Your assignment: Work through the entries below line by line and give the number of lines with the string "chevron", nothing else.

Information shown:
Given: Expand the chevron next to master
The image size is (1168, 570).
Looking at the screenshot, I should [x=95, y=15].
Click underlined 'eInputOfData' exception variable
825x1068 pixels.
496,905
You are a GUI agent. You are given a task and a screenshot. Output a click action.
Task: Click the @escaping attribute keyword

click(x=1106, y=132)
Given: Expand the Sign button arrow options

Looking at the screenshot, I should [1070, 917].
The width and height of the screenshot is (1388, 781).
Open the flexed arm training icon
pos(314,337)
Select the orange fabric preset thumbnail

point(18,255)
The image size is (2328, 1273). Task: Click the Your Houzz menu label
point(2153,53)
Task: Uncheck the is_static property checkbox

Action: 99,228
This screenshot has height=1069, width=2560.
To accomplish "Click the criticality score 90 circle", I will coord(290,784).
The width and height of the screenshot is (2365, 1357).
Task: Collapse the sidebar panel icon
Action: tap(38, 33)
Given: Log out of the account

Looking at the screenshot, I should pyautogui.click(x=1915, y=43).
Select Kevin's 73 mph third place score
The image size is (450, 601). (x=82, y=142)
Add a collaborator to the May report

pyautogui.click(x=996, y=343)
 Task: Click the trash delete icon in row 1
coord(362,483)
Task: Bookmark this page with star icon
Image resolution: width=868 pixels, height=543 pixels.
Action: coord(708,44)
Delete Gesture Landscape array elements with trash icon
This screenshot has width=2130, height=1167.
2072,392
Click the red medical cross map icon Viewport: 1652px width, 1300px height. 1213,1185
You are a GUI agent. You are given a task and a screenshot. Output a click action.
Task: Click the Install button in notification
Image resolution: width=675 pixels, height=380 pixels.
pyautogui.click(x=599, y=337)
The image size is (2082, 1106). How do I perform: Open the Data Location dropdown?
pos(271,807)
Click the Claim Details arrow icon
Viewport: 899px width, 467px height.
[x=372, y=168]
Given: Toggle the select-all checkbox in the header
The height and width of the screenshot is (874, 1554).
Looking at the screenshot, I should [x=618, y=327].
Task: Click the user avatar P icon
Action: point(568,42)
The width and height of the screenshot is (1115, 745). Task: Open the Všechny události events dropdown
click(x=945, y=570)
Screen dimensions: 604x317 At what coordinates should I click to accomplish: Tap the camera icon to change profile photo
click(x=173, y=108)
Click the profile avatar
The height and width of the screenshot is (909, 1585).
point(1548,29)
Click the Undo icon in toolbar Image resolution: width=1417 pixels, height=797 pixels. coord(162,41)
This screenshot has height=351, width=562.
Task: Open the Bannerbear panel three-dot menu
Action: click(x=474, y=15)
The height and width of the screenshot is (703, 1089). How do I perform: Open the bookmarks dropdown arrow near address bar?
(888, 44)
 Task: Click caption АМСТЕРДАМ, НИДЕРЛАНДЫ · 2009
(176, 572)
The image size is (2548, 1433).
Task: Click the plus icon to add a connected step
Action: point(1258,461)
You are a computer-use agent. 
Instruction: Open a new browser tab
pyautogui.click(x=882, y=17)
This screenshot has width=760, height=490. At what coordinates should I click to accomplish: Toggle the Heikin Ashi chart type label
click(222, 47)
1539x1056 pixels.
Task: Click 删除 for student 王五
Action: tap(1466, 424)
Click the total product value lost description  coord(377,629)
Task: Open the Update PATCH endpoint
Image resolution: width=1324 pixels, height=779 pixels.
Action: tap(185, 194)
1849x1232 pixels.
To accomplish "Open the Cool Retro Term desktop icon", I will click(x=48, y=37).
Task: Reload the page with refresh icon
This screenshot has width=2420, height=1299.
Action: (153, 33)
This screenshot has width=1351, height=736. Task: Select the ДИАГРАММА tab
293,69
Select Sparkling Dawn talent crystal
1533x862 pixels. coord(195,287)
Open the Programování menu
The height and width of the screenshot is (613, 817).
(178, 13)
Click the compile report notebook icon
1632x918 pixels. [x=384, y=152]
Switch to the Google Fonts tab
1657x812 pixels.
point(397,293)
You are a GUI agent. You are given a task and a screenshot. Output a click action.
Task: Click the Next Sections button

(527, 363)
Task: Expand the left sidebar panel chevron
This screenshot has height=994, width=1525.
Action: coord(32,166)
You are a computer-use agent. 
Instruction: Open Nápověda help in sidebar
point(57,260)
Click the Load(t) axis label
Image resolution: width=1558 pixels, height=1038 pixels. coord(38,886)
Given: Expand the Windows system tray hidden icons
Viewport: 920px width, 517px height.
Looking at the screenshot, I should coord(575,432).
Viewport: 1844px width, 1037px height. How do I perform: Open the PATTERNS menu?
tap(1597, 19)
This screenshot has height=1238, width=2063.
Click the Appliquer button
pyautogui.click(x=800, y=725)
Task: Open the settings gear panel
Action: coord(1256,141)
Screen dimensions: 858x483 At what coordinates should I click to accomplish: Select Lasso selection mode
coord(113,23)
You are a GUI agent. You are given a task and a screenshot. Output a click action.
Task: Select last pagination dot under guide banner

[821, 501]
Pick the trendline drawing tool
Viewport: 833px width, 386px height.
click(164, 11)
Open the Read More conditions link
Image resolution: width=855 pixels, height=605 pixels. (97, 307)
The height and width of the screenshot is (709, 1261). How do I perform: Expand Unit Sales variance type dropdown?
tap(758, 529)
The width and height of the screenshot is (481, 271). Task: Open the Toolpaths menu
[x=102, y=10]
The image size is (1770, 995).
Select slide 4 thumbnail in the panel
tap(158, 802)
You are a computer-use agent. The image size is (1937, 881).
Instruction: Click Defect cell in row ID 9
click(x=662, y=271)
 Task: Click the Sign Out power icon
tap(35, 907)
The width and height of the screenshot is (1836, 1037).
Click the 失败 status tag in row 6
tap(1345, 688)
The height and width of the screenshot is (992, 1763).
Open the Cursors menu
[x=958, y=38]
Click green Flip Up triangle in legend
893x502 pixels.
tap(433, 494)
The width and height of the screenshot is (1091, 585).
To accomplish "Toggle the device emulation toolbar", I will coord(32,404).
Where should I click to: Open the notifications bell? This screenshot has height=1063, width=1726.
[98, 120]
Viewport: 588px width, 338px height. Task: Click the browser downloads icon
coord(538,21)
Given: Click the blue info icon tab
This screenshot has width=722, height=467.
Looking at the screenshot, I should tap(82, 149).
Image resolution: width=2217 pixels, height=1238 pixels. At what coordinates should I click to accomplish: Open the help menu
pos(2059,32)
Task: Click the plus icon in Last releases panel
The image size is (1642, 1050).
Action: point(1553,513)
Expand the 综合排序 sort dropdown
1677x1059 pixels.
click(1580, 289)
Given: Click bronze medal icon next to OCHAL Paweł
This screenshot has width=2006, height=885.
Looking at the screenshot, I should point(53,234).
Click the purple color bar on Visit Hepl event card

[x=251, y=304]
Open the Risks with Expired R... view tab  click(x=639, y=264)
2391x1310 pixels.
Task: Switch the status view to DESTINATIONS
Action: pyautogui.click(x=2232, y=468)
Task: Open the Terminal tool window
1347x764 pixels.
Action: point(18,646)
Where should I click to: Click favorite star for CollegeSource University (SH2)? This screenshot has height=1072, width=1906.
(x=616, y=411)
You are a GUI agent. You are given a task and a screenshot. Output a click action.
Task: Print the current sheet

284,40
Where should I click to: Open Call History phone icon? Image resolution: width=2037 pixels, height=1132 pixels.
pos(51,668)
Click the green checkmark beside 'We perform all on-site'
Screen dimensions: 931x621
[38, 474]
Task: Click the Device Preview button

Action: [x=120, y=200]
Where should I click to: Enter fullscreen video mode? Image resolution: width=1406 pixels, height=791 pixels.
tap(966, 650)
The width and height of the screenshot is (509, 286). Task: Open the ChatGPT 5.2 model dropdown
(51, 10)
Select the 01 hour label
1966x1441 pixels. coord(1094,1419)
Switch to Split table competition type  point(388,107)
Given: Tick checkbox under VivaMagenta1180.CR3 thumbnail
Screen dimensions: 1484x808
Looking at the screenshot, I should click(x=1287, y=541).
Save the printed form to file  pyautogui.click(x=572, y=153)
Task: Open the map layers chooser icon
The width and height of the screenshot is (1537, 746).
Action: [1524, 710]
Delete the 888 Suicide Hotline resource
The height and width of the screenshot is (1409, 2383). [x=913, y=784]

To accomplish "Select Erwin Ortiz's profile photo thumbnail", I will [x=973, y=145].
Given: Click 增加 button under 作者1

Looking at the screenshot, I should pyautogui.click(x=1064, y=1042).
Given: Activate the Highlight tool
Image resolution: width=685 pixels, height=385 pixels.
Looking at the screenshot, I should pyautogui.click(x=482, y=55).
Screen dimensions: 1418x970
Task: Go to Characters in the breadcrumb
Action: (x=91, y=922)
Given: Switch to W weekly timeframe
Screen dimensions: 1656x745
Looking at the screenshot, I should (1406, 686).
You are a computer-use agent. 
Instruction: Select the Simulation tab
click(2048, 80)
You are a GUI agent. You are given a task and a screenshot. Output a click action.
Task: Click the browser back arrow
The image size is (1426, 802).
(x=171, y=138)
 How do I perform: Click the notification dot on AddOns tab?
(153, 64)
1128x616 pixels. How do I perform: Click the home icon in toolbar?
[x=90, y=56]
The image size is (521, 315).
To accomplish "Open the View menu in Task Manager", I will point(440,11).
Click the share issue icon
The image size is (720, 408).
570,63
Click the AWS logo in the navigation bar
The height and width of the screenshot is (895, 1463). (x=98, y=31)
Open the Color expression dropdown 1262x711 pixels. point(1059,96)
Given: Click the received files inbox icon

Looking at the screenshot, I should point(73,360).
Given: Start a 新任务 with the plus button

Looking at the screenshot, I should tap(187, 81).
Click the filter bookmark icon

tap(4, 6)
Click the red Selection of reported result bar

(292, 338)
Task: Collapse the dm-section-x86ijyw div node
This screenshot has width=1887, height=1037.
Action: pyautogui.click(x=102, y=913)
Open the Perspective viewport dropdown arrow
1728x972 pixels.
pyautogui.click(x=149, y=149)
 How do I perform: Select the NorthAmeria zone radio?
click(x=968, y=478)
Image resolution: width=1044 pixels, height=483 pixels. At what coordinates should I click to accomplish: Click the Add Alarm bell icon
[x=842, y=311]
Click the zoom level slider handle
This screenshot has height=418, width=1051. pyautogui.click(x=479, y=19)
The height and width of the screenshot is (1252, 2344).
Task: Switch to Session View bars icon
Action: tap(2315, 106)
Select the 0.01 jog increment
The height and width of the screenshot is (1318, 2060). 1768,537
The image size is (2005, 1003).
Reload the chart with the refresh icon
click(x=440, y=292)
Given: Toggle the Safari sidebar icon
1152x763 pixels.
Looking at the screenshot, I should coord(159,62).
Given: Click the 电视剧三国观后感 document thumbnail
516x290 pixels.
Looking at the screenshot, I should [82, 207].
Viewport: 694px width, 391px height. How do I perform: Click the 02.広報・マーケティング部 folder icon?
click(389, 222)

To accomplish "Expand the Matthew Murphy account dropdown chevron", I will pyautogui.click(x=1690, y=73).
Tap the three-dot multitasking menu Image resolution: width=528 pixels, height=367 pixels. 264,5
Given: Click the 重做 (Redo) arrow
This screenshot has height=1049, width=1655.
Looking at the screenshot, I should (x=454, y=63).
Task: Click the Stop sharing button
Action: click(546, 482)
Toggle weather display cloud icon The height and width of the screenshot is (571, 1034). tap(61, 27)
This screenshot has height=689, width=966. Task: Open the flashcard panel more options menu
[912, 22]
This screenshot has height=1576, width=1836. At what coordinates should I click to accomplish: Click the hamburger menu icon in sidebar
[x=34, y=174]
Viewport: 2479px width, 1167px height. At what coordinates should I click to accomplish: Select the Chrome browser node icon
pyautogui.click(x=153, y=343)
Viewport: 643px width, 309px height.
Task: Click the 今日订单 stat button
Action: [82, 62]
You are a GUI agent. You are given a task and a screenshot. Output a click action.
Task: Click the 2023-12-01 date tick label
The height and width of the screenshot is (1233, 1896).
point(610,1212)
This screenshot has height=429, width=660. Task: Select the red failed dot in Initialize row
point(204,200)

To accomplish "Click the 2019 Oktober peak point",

Output below: 3